Thanks Oliver… so create the ‘audio’ group too? Am assuming I replace ‘mika’ with my user hpboy…
sudo usermod -a -G audio mika
I’m not really familiar with Ardour myself and how it uses the audio group. You could try it first without the group? If it keeps complaining you could create the group and add your own user to it yes.
Coool… will give it a go…
The audio group exists by default so adding your user there is quite safe.
that’s what “--hidden” is for:
dnf group list --hidden
The groups that didn’t show are “hidden” groups, see in “man dnf-group”
EXAMPLES
dnf5 group list --hidden
Show list of all groups, including hidden ones.
Ouch that’s poor software design, thanks for the tip that’s good to know!
See all the flags in man dnf5-group
OPTIONS FOR LIST AND INFO
--available
Show only available groups. Those which are not installed, but known to DNF5.
--installed
Show only installed groups.
--hidden
Show also hidden groups.
--contains-pkgs
Show only groups containing packages with specified names. List option, supports globs.
I don’t understand the point of ‘hidden’ groups as a class. The only possible reason I think think of is decluttering the dnf group output but what’s weird is that it’s even possible to have a hidden group that’s installed (!). I would have thought a ‘hidden’ group would be an available one that’s of low importance and not installed. At the moment I install a group, I think it should not be hidden from me.

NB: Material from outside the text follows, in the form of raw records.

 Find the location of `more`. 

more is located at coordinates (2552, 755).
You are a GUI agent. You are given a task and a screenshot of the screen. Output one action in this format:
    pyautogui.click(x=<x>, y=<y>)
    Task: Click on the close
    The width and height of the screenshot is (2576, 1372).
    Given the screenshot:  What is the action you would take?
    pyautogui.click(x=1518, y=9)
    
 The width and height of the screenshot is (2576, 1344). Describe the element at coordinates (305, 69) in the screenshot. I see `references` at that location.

Yes it’s weird… packages and groups shouldn’t be hidden in the first place, why would they? Just like rpm -qa
lists all the packages, dnf group list
should list all the groups. Then there could be extra filter options to narrow down the results if needed.
The selections for hidden groups are also weird, since e.g. kde-desktop
and cosmic-desktop
are visible, but xfce-desktop
and gnome-desktop
are hidden. Why?
Lastly the name of the parameter is weird, since --hidden
could suggest it only shows hidden groups but not also hidden group. Something like --include=hidden
would then be more sensible (but still weird).
Not a fan of this implementation choice.